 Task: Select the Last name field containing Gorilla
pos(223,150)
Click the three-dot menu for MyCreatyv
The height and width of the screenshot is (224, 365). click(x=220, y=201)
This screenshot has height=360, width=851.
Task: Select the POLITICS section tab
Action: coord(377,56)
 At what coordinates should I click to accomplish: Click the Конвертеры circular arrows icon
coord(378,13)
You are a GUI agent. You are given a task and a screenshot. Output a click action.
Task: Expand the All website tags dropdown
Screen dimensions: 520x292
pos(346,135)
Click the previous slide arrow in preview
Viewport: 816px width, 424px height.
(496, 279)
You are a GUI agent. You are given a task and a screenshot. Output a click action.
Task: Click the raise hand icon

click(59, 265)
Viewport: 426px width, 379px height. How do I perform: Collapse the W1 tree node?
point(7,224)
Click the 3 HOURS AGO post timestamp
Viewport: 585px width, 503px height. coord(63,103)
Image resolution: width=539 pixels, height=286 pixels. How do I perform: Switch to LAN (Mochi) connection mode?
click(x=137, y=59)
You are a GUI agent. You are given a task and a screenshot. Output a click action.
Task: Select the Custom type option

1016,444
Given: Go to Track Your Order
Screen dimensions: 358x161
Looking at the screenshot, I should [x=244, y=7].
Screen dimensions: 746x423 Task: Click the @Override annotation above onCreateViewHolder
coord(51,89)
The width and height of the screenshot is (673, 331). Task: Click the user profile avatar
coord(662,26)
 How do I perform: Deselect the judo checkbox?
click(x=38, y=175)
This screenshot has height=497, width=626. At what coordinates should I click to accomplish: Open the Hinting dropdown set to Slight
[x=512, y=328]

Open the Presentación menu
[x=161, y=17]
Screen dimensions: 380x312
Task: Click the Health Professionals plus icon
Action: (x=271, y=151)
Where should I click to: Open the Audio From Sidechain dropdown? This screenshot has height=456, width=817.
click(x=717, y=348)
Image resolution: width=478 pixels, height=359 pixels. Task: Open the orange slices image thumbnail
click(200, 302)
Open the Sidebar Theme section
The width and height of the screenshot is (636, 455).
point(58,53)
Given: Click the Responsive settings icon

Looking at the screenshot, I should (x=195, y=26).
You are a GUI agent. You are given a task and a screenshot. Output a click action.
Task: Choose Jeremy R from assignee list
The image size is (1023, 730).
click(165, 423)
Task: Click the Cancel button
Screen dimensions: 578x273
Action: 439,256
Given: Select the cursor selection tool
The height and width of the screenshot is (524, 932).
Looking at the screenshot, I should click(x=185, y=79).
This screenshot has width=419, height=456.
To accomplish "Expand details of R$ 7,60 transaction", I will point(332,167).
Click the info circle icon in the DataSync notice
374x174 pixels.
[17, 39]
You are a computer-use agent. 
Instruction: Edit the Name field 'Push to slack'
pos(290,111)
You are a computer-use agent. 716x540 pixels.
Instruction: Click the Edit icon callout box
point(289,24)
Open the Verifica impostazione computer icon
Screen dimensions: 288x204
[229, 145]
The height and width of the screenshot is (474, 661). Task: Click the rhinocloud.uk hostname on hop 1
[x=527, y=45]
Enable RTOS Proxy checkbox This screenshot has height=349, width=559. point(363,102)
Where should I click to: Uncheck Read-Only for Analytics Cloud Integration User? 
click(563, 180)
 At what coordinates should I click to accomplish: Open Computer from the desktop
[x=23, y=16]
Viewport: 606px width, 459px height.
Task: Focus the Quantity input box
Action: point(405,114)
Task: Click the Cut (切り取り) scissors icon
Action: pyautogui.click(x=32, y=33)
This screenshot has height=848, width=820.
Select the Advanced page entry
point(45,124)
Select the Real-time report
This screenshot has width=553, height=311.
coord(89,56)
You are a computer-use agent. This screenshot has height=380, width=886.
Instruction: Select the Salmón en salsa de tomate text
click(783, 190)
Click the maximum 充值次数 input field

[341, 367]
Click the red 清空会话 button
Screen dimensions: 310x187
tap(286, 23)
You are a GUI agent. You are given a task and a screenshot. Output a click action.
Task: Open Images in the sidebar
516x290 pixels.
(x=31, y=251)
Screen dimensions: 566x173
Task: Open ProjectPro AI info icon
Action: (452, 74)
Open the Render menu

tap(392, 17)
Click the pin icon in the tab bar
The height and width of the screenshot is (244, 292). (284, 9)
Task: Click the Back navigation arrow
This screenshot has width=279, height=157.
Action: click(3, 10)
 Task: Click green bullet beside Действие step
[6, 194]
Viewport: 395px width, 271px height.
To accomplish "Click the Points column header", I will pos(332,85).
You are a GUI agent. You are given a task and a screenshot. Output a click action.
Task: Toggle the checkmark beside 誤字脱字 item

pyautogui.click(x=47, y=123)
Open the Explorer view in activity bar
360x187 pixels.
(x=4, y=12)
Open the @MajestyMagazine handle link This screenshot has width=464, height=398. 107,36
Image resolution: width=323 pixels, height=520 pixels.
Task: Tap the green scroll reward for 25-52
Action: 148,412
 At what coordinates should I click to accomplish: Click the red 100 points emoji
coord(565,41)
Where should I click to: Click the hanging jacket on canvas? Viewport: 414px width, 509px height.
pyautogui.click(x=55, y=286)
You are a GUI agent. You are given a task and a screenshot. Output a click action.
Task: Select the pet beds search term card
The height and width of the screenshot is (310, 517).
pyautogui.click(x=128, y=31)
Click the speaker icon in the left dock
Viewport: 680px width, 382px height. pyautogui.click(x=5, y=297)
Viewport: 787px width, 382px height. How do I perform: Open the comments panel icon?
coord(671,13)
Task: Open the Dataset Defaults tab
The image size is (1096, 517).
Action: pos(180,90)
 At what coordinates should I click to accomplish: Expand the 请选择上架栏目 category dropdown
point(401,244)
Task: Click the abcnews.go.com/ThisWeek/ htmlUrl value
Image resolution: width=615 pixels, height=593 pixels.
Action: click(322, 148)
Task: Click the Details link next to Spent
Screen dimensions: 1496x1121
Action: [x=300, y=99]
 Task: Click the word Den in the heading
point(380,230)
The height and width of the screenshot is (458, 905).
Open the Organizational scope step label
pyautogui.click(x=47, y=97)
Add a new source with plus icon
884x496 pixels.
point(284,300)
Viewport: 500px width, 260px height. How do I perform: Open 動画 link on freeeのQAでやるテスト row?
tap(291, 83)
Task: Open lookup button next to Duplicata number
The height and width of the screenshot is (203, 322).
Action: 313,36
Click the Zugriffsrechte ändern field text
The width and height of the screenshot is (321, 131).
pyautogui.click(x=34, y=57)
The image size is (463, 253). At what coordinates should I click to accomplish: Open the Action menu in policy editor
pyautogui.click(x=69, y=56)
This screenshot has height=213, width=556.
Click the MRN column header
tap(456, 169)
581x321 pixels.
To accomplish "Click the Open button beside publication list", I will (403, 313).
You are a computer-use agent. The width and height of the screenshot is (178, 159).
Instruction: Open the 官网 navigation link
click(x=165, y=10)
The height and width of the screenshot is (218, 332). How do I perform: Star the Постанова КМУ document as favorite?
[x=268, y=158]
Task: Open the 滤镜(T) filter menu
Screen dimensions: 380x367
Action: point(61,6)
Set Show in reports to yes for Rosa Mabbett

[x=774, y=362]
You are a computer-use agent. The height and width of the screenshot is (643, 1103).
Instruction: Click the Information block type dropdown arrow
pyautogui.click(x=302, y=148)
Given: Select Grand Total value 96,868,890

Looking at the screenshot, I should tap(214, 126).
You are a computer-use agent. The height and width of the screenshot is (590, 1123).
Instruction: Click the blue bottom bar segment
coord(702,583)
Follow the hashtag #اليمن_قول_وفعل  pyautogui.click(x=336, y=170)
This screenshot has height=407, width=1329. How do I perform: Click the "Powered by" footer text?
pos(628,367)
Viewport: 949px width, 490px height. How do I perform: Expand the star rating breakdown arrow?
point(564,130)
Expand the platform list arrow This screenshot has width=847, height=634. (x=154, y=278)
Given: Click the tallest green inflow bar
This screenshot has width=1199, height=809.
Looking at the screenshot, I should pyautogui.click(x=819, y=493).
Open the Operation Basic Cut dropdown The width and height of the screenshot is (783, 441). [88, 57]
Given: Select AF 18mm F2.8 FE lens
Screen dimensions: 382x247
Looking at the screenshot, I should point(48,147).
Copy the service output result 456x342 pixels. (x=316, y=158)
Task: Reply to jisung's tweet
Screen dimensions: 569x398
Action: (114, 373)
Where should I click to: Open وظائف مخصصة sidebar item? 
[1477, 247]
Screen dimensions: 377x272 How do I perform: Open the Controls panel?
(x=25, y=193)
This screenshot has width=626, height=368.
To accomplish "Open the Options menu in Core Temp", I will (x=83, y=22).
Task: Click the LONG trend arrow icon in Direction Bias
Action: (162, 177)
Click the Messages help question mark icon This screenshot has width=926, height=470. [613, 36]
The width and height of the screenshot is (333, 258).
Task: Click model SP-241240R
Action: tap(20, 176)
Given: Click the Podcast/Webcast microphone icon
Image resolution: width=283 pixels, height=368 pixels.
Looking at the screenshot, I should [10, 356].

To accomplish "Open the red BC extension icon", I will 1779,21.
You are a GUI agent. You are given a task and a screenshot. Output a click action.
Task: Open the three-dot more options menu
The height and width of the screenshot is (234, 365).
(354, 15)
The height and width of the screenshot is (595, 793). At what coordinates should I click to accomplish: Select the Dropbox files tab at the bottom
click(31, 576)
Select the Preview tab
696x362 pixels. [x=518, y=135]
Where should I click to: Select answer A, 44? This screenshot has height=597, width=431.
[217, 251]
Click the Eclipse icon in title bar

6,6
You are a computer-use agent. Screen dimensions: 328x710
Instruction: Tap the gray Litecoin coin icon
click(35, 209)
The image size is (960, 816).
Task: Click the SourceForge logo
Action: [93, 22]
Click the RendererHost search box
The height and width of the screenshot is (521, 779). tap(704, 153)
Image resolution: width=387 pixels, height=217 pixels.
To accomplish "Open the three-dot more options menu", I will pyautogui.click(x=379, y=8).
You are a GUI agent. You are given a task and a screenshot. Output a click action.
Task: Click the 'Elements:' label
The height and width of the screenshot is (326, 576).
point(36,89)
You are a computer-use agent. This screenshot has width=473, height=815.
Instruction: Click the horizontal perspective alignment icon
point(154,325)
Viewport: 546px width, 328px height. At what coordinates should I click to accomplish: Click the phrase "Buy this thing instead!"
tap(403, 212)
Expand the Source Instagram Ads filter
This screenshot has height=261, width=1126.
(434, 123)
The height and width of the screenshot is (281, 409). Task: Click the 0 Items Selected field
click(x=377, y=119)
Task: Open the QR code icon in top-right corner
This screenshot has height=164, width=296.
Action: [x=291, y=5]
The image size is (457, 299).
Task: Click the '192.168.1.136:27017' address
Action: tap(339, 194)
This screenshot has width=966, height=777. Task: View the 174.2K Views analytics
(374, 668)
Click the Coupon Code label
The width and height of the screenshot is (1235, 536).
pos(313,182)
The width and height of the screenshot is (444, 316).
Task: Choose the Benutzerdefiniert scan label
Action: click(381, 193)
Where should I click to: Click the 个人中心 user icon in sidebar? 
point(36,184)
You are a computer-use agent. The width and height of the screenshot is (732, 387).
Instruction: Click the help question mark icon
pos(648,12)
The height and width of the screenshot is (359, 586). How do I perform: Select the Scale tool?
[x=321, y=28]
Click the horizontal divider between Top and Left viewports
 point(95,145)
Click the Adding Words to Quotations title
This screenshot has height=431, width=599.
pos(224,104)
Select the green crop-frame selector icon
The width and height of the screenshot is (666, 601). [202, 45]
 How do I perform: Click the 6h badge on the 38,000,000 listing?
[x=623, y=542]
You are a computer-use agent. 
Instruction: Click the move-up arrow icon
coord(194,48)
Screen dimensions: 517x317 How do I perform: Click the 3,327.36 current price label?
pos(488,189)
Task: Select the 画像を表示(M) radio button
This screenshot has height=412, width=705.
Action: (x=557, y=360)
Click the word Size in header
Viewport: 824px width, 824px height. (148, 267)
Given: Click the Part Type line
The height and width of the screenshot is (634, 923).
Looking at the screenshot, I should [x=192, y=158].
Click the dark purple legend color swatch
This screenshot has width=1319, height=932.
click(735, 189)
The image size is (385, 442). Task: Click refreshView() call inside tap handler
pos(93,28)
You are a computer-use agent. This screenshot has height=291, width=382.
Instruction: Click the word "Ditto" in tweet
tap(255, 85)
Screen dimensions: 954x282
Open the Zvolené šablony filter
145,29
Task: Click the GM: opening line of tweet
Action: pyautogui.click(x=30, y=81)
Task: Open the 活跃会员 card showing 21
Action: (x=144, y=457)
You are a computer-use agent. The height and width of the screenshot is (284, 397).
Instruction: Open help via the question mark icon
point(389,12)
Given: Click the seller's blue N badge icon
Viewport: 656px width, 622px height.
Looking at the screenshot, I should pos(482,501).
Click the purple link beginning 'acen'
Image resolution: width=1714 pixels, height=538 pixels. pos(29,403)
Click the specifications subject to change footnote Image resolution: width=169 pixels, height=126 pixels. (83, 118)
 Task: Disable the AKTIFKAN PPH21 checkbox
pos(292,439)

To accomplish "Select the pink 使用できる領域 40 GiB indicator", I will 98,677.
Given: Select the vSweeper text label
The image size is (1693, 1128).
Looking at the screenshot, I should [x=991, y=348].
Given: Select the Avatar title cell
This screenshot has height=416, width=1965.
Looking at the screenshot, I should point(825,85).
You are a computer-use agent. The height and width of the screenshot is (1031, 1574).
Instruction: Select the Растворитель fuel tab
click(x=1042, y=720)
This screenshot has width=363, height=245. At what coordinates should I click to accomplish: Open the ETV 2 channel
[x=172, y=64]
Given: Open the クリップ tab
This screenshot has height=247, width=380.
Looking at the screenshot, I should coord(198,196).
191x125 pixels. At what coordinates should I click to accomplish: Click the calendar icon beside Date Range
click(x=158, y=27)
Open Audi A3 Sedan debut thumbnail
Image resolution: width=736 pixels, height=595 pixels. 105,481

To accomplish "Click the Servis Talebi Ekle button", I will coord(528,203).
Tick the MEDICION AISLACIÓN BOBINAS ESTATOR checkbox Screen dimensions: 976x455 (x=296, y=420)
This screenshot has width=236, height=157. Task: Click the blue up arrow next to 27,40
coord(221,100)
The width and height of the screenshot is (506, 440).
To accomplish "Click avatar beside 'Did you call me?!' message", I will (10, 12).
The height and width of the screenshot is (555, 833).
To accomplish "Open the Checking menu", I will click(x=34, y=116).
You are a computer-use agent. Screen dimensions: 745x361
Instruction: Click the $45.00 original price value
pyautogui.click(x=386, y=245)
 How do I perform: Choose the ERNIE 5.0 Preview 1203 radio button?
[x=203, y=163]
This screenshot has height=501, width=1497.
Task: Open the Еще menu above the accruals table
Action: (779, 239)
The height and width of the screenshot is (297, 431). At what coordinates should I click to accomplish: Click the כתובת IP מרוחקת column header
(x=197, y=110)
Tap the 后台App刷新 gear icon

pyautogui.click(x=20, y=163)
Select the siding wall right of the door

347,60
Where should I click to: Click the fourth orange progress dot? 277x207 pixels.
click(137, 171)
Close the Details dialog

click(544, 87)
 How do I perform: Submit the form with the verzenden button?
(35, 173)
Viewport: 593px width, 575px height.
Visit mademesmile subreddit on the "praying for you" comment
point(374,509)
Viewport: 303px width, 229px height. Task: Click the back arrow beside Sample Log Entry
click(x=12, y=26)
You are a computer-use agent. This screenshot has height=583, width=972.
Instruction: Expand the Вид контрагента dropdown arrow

▶ **Your instructions**:
Each line from the first line of the listing through the line with "Click the previous slide arrow in preview" must be output exactly, both ends included, and no other line may appear.

▶ **Response to the task**:
 Task: Select the Last name field containing Gorilla
pos(223,150)
Click the three-dot menu for MyCreatyv
The height and width of the screenshot is (224, 365). click(x=220, y=201)
This screenshot has height=360, width=851.
Task: Select the POLITICS section tab
Action: coord(377,56)
 At what coordinates should I click to accomplish: Click the Конвертеры circular arrows icon
coord(378,13)
You are a GUI agent. You are given a task and a screenshot. Output a click action.
Task: Expand the All website tags dropdown
Screen dimensions: 520x292
pos(346,135)
Click the previous slide arrow in preview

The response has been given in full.